PASSAGE |

▼

My advisor, Dr. Matt McLain, and one of his undergraduate students joined me during my first few days in Wyoming. We arrived at Hanson Ranch Research Station welcomed by scientists, teachers, families, and volunteers. Southwestern Adventist University runs the Dino Dig project and had set up a fantastic camp to live at for the next few weeks—trailers containing kitchens and bathrooms, wind-resistant tents to withstand Wyoming’s weather, and a fellowship area for worship and meal times. Each day, four teams took turns cooking, cleaning, and leading worship.
The Quarries: Digging for Dinosaurs
Several quarries exist at Hanson Ranch, each with its own characteristics. The main quarries are a mile from camp, where most volunteers start their work. The main quarries contain muddy sediment and thousands of well-preserved hadrosaur bones from a mass burial!1, 2 Outer quarries, such as Ivarrest Quarry, require some extra travel by hiking or driving an ATV. Ivarrest’s fossil layer is composed of muddy sand with iron concretions. You can expect to find handfuls of fossils at a time in the bonebed. The bones, many from turtles and triceratops, are fragmentary and many show signs of abrasion.
Setting up the quarry for a new season was an exciting feat as I looked out at the distant hoodoos a mile ahead. The adventure of getting to the site would occasionally involve an ATV, but usually we trekked into a valley, crossed a barbed wire fence with a makeshift, rock staircase, and hiked over a hill towards Ivarrest Quarry. Thankfully, a few team members from the base brought us tarps, a canopy for shade, kneeling pads, shovels, buckets, and ropes via the ATV.
Learning the Ropes
My instructors started the first day by showing me how to identify bone fragments and turtle scutes that had been eroded since the last dig season. At first I was intimidated, but felt a wave of encouragement when Dr. Snyder sat me down and said, “Noel, what is this?” I responded, “Uh…a rock?” to which he graciously replied, “Nope, that’s a turtle scute. We’ll keep that.” He repeated this lesson several times over, pointing to a piece of “something” on the ground, challenging me to identify it, and training my eye to recognize obscure fossils. At times, it is surprisingly difficult to tell the difference between a rock and a bone!

▲

WHAT YOU HAVE TO DO | For each statement below, say yes or no according to the passage on the dinosaur dig, and quote the words of the passage that decide it. 1. The main quarries lie a mile from camp. 2. The bones found at Ivarrest Quarry are mostly whole and well preserved. 3. The trip to Ivarrest Quarry was usually made by ATV.

DATA PROVIDED |

▼

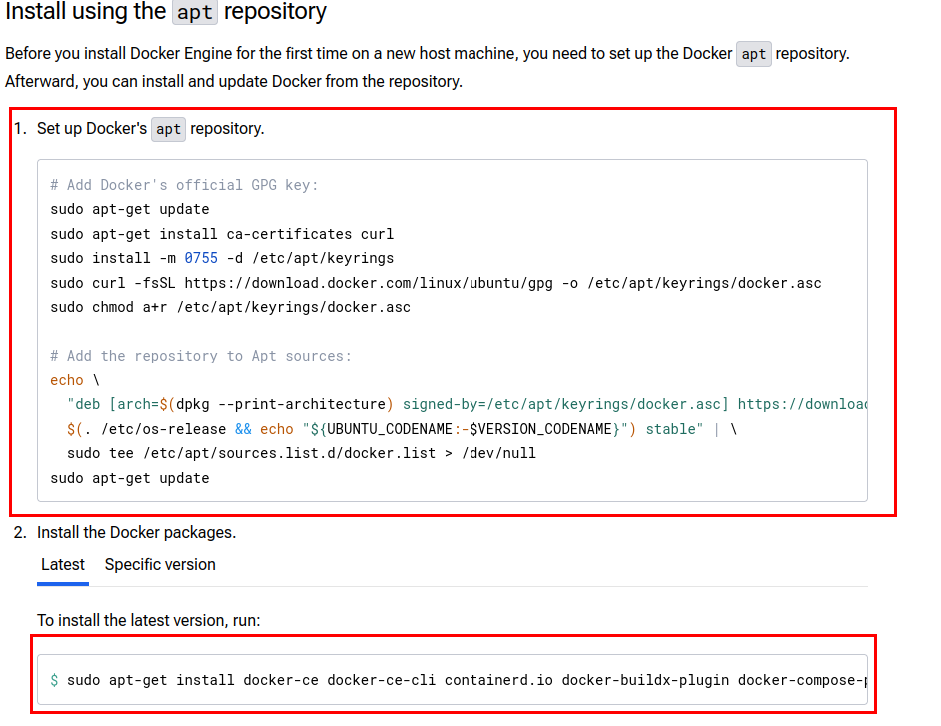941x726 pixels.
Task: Select the Latest tab
Action: tap(63, 565)

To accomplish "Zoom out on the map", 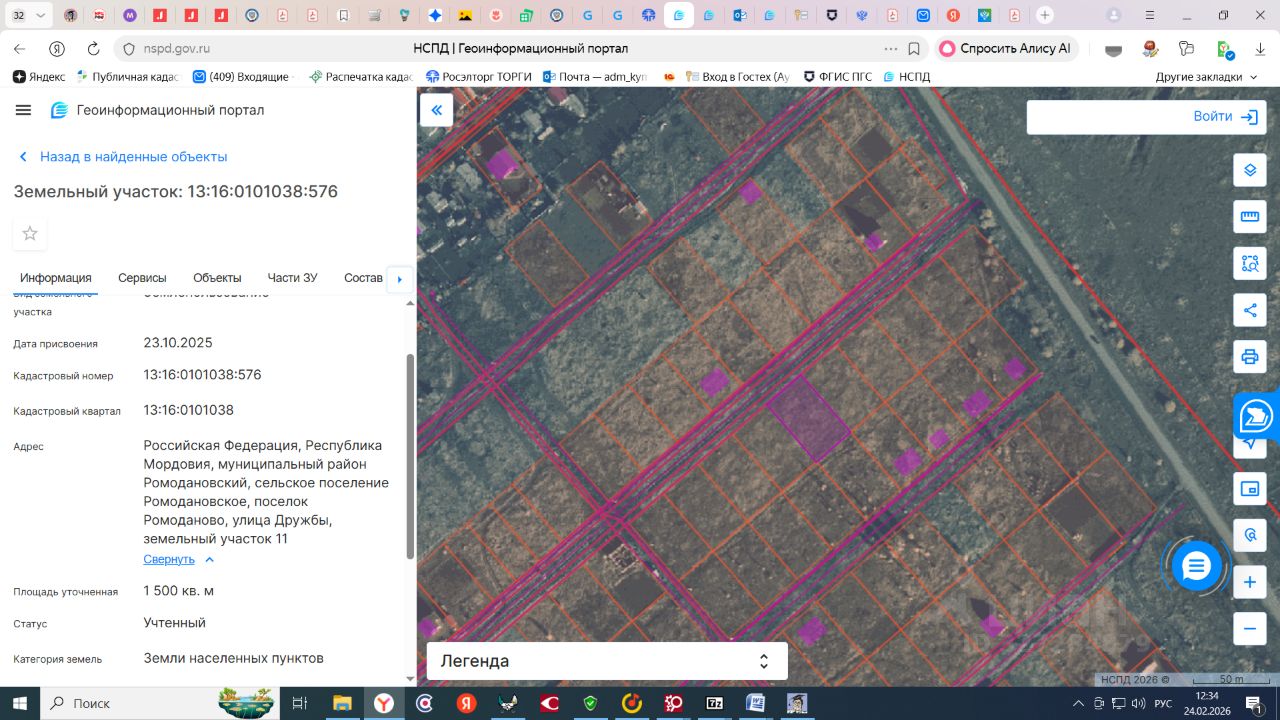I will pos(1249,629).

▲

SOLUTION TO THE EXERCISE |
1. Yes: "The main quarries are a mile from camp"
2. No: "are fragmentary and many show signs of abrasion"
3. No: "would occasionally involve an ATV, but usually we trekked into a valley"